MY CALL: A not so classic, Roger Corman sea monster installment that is NOT worth anyone’s time. MOVIES LIKE Up from the Depths: Demon of Paradise (1987), Humanoids from the Deep (1980), Piranha (1978) and Piranha II: The Spawning (1982).
Roger Corman sure does like to ruin a fine day at the beach doesn’t he? Demon of Paradise (1987), Humanoids from the Deep (1980), Piranha (1978) and Piranha II: The Spawning (1982) all ruin family vacations by the sea. Also, for whatever reason, the vacationers never seem to leave after the first few bodies start piling up, do they?
Meet Rachel. She’s never prepared when people take photos of her.
Here’s her face when she found out how this movie did at the box office.
In this Shakespearian plot, an underwater earthquake releases a man-eating sea monster to terrorize the Hawaiian archipelago. After a tourist in Hawaii emerges from the water covered in guts and shark heads wash up on the beach, the resort manager assumes his competition is dumping chum in the water to make him look bad in this hokey Jaws rip-off.
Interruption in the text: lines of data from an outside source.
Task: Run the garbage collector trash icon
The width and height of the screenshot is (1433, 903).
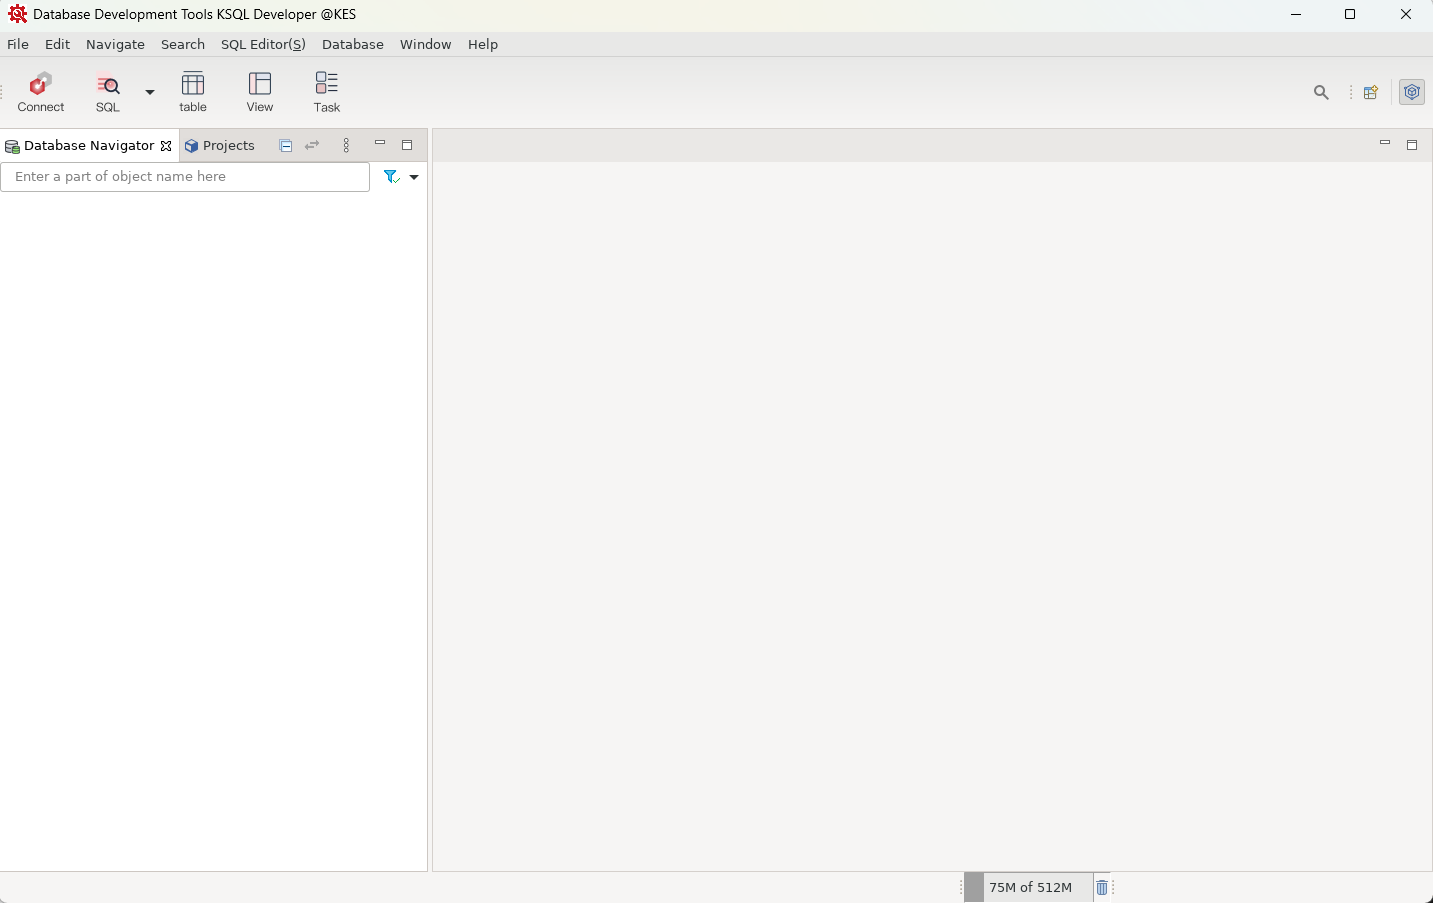Action: click(1101, 888)
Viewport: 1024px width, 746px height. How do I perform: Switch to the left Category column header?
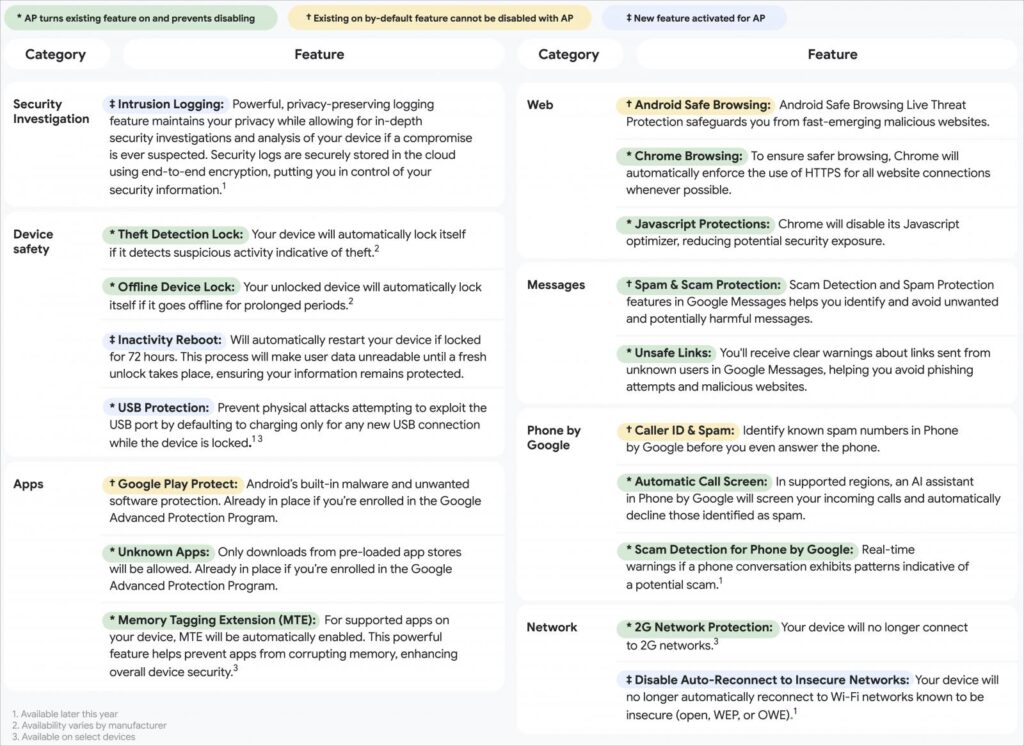(x=57, y=54)
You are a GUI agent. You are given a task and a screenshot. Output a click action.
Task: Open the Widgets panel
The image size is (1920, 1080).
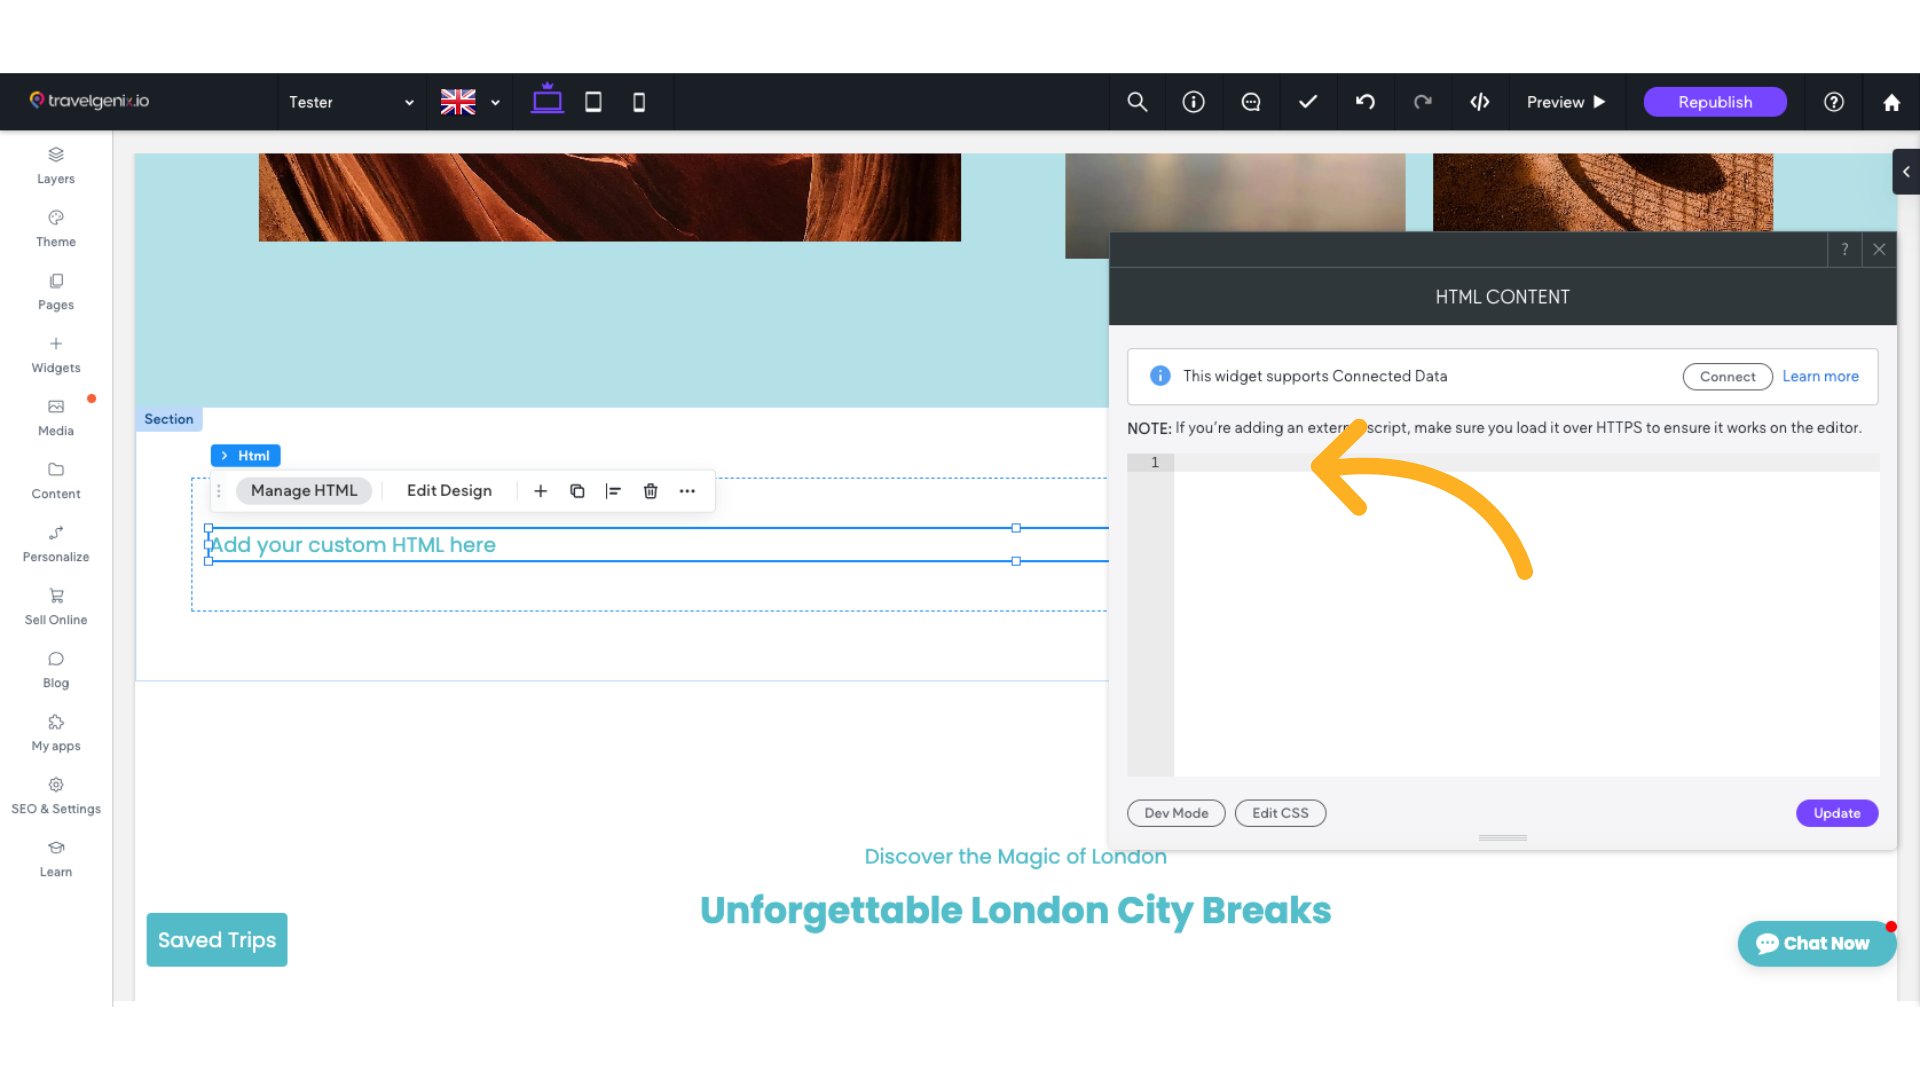(55, 352)
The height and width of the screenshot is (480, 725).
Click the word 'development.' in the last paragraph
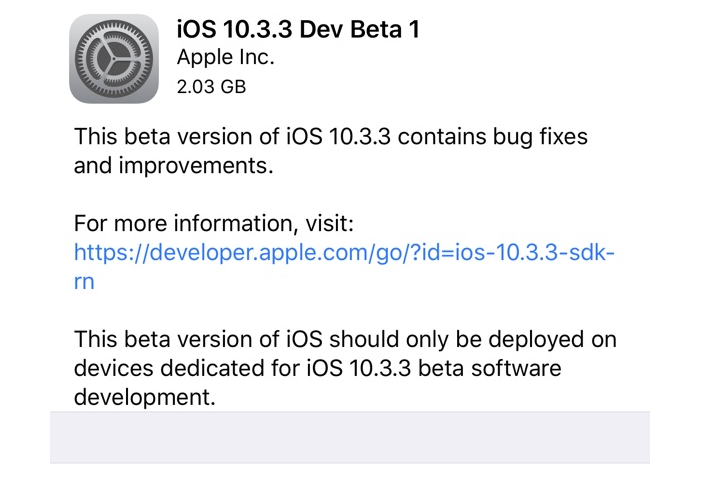coord(144,397)
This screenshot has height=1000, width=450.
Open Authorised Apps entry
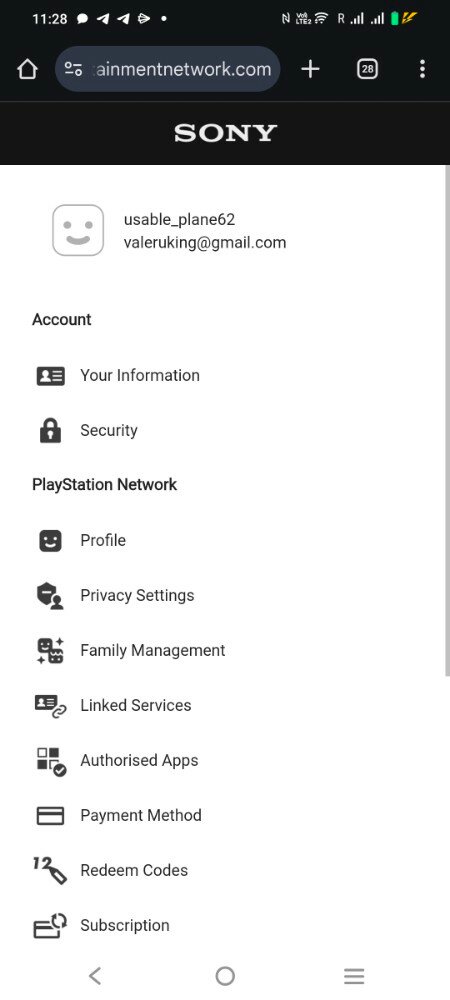tap(139, 760)
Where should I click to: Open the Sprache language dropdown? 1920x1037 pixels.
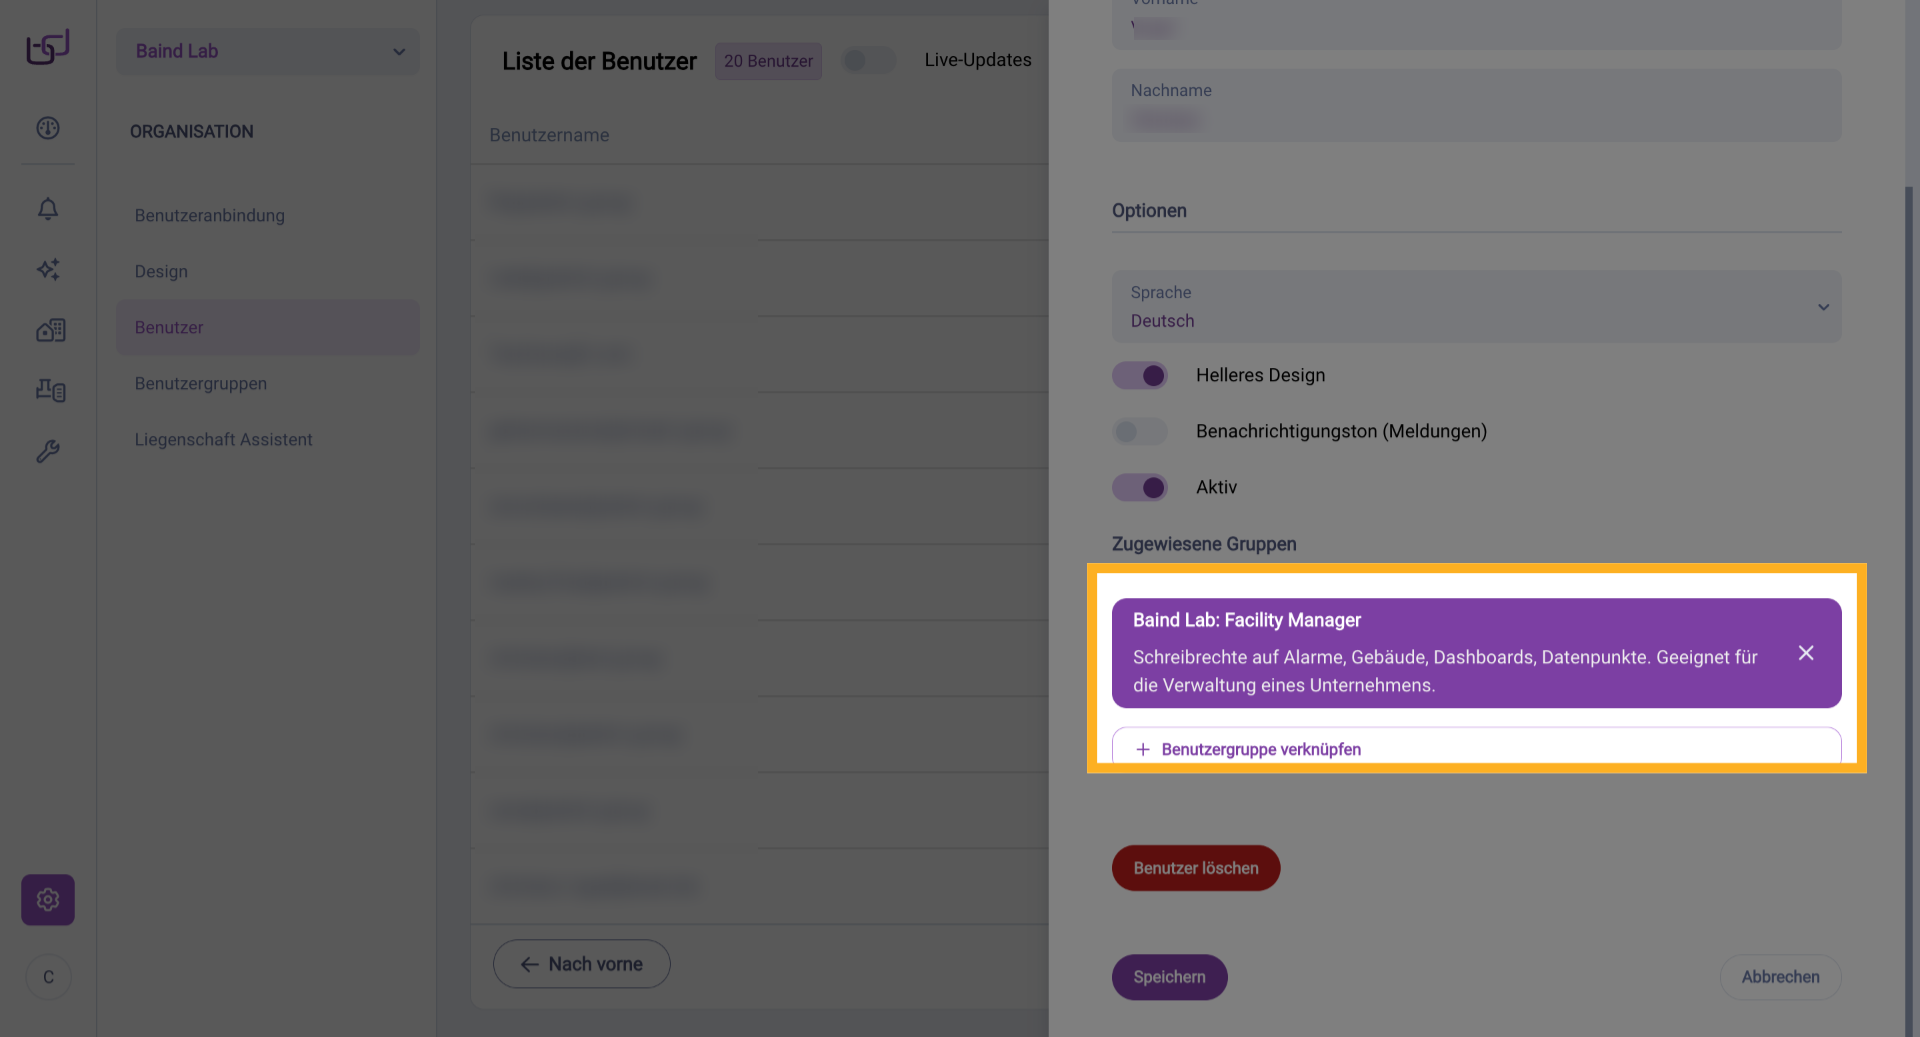(x=1476, y=306)
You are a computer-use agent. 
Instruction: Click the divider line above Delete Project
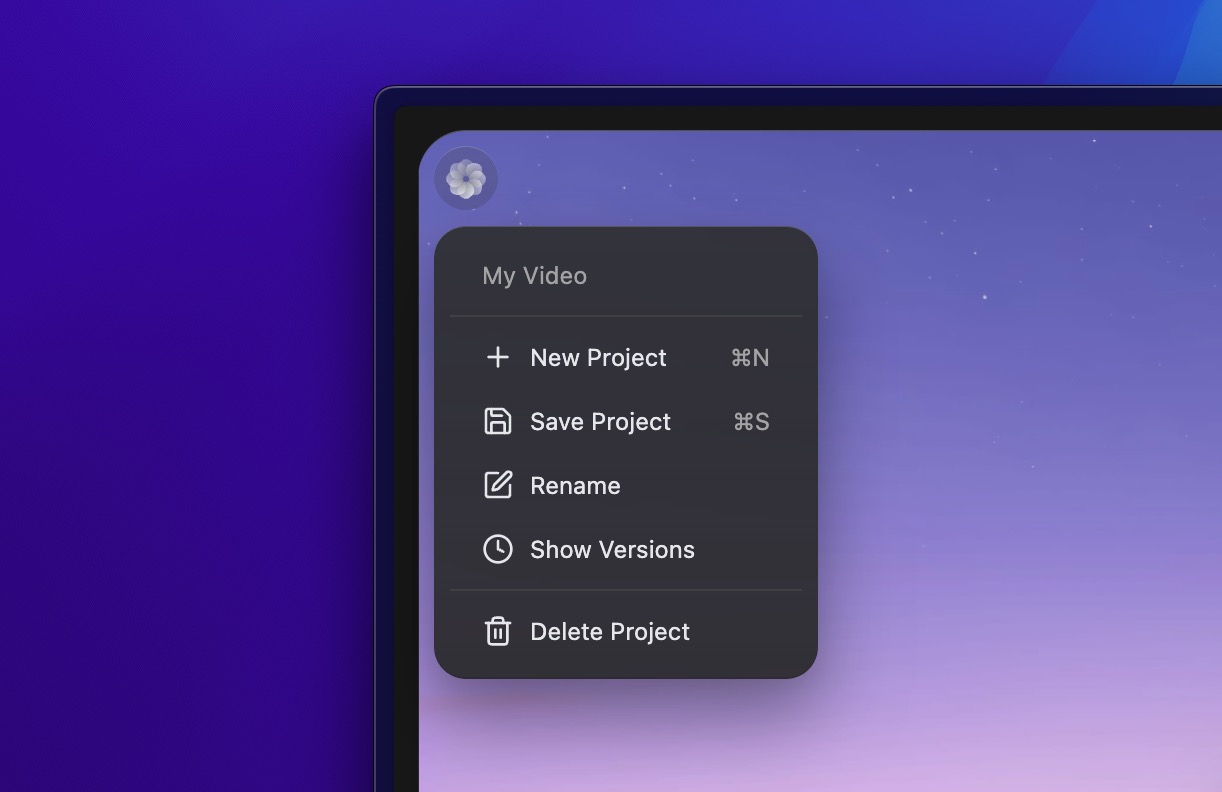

Judging by the attitude and the movement of her right arm, I’m guessing she was trying to flash a gang symbol of something.
The resort manager gets Rachel, a resort employee, to investigate the matter. She turns to Greg for help. Greg works on a small charter fishing boat. When they fail to solve the problem, Greg’s fishing boat captain and the resort manager decide to put a bounty on the monster, encouraging even resort guests to band together to kill it with spears and spear guns. Not sure why, but no one thought about nets and literally fishing for it with high-test line and over-sized hooks off of charter boats. Seems like a good idea to me.
This face is tough. I’m guessing she’s thinking something to the tune of “Did I just fart?”
This movie proceeds at a devastatingly slow pace, even more so than normal for this kind of low budget monster movie. The kills seem few, brief and unexciting, and we almost never see the monster for more than a couple seconds at a time. When something actually does happen, we never really see anything happen. Typically all you see is a POV shot of whatever the shark monster is about to bite, then a cloud of blood in the water, followed by a splash where the victim has just disappeared.